Why is it ridiculous to think that David Glass will increase his payroll? The Royals spend 97% of their total revenues to put their team on the field. The Astros spend more than their total revenues to put the Astros on the field (EDIT: The Astros spend 95% of their revenues. Sorry for the mistake). The Twins spend 93% of their total revenues (numbers are for 2001). Steinbrenner spent 91% in 2001. How is he any different than these other owners (other than he spends less of his revenue, as a percentage)? He just has more available to spend. The fact that the Royals are in Kansas City doesn't automatically make anyone who owns the team a bad owner, especially just because they don't feel like spending an additonal $40 to $70 million+ just to get their payroll to the level of the Braves, Yankees, and whatnot. The system created this desire of owners to not spend so much. The Royals could spend an additional $10 million and take a relatively small loss to do so, but they'd still be so far down the payroll scale that it would be unlikely to make any difference on the field. So why bother. Spend what you have, but don't go into losses. Because spending more just means money out of the owner's pockets without there to be much of a difference on the field, if any at all.

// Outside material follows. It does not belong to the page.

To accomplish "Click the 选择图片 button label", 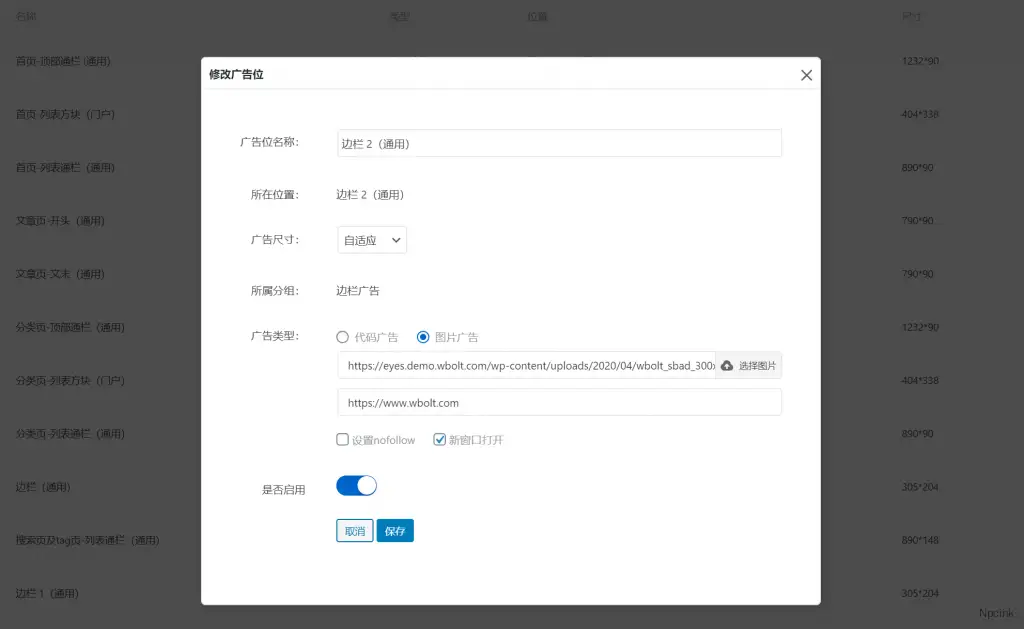I will pos(757,366).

Some details of the deal from ESPN.com: The agreement calls for $258 million to be transferred annually from richer clubs to poorer clubs. The deal will be phased in, with 60 percent being transferred in the first year, 80 percent in the second and full implementation of the $258 million in the third and fourth years. In an effort to avoid the chaos of this year, when the sides were working without a contract, this deal calls for a rollover of the terms on revenue sharing and the luxury tax to rollover into 2007 if a new CBA still is being negotiated. Players agreed not to challenge any contraction moves in 2007. The worldwide draft has been set aside for further study.

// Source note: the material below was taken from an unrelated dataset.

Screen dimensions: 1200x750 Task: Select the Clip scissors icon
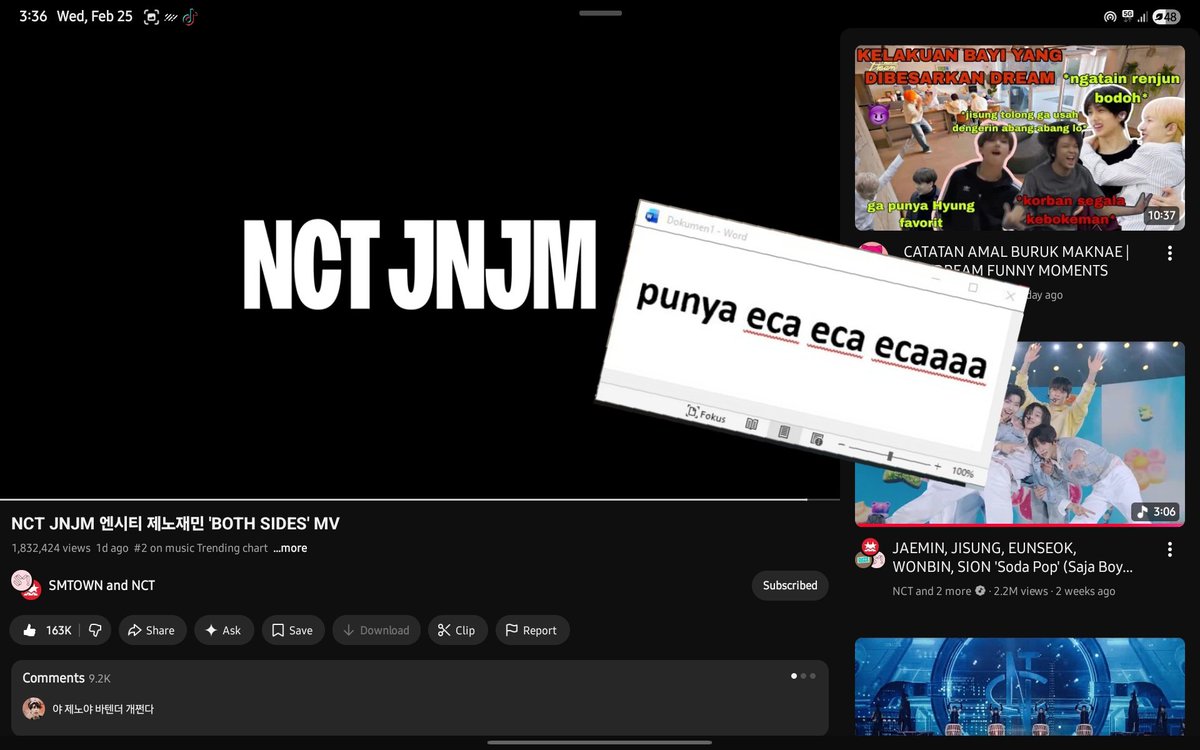tap(442, 630)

I actually used Forbes numbers rather than Major League Baseball numbers. I mean, you can believe a publication whose entire job is financial reporting and analysis, or we can completely dismiss their in-depth reporting and analysis and believe some vague notion of what people generally believe to be true (or we could believe what MLB puts in front of us). I would venture to guess that Forbes' numbers are as close to reality as we're going to get. If you or anyone else chooses to not believe them, that's your business and your choice. But unless you can show me something from a better (or just as good as) source that contradicts Forbes, I'm going to continue to support them as being as close to reality as is possible.
looks like ESPN jumped the gun on reporting "no luxury tax in the final year of the deal" and i, in turn, did the same while reporting it on the BBS. my apologies.